Indonesia Punya Tempo, Israel Punya Haaretz
KORANNTB.com – Di tengah gelombang sensor dan tekanan politik terhadap media di berbagai belahan dunia, Haaretz tetap berdiri sebagai salah satu contoh langka dari pers yang kritis dan independen, bahkan terhadap pemerintah negaranya sendiri. Jika di Indonesia publik mengenal Tempo sebagai media yang kerap membuka tabir korupsi dan kebijakan bermasalah, maka di Israel, posisi itu ditempati Haaretz.
Haaretz bukan hanya media tertua di Israel, tetapi juga yang paling vokal mengkritik kebijakan pemerintah, termasuk agresi militer yang dilakukan di wilayah Palestina. Dalam beberapa bulan terakhir, khususnya sejak eskalasi kekerasan di Gaza pada Oktober 2023, Haaretz menjadi satu dari sedikit media arus utama di Israel yang dengan terang-terangan menyorot kebrutalan militer Israel terhadap warga sipil.
Bongkar Kebrutalan di Gaza
Laporan terbaru Haaretz menyebutkan bahwa tentara Israel menerima perintah untuk menembaki warga sipil Palestina yang sedang mencari bantuan makanan dan air di Gaza. Informasi ini diperoleh dari sejumlah sumber militer anonim yang merasa terganggu oleh instruksi yang dianggap melanggar hukum internasional dan etika kemanusiaan.
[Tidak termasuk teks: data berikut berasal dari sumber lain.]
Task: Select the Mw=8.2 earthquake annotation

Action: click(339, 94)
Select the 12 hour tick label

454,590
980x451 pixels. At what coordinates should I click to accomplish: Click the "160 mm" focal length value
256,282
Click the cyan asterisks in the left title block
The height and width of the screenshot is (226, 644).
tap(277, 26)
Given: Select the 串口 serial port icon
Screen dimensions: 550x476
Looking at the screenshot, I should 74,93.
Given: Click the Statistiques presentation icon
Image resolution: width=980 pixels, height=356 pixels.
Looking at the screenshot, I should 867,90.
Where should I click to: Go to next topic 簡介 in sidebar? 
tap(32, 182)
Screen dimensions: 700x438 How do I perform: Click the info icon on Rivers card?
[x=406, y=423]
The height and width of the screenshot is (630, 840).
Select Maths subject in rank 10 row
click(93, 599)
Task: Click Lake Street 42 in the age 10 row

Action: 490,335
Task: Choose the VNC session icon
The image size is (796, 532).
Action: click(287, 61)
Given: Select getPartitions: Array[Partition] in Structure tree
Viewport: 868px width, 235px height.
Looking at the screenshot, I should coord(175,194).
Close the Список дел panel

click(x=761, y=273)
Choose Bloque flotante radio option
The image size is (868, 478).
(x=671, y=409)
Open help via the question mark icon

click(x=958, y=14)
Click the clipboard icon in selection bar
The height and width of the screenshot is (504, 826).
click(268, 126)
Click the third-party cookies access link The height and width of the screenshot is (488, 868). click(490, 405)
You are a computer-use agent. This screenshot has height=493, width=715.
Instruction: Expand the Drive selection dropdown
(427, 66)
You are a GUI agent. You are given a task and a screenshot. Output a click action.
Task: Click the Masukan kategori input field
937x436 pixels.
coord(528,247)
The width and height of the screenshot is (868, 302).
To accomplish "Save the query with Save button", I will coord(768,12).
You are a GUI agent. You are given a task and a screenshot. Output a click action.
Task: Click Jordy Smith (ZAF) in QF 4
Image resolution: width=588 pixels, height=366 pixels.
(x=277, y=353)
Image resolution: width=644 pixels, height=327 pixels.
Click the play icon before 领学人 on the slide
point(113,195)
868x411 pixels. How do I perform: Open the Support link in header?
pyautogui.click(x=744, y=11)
Dalam salah satu laporan investigatif yang viral, Haaretz mengungkap bahwa penembakan terhadap kerumunan pencari bantuan di perbatasan selatan Gaza bukan insiden tunggal, tetapi bagian dari pola sistematis. “Para tentara diperintahkan menembak setiap kerumunan, tak peduli apakah mereka bersenjata atau hanya membawa kantong tepung,” demikian isi laporan tersebut.
Media ini juga konsisten menulis editorial yang mengkritik sikap pemerintah Israel yang dianggap membiarkan, bahkan mendukung, operasi militer yang menewaskan ribuan warga Gaza, sebagian besar perempuan dan anak-anak. Dalam sebuah opini tajam, Haaretz menyebut bahwa pemerintah Netanyahu “menggelar perang tanpa batas moral”.
Kritik terhadap Netanyahu dan Kebijakan Dalam Negeri
Tak hanya soal konflik Israel-Palestina, Haaretz juga terkenal karena sering menyerang kebijakan domestik Perdana Menteri Benjamin Netanyahu. Mulai dari reformasi yudisial yang kontroversial, kebijakan diskriminatif terhadap warga Arab Israel, hingga tuduhan korupsi yang menjerat Netanyahu secara pribadi.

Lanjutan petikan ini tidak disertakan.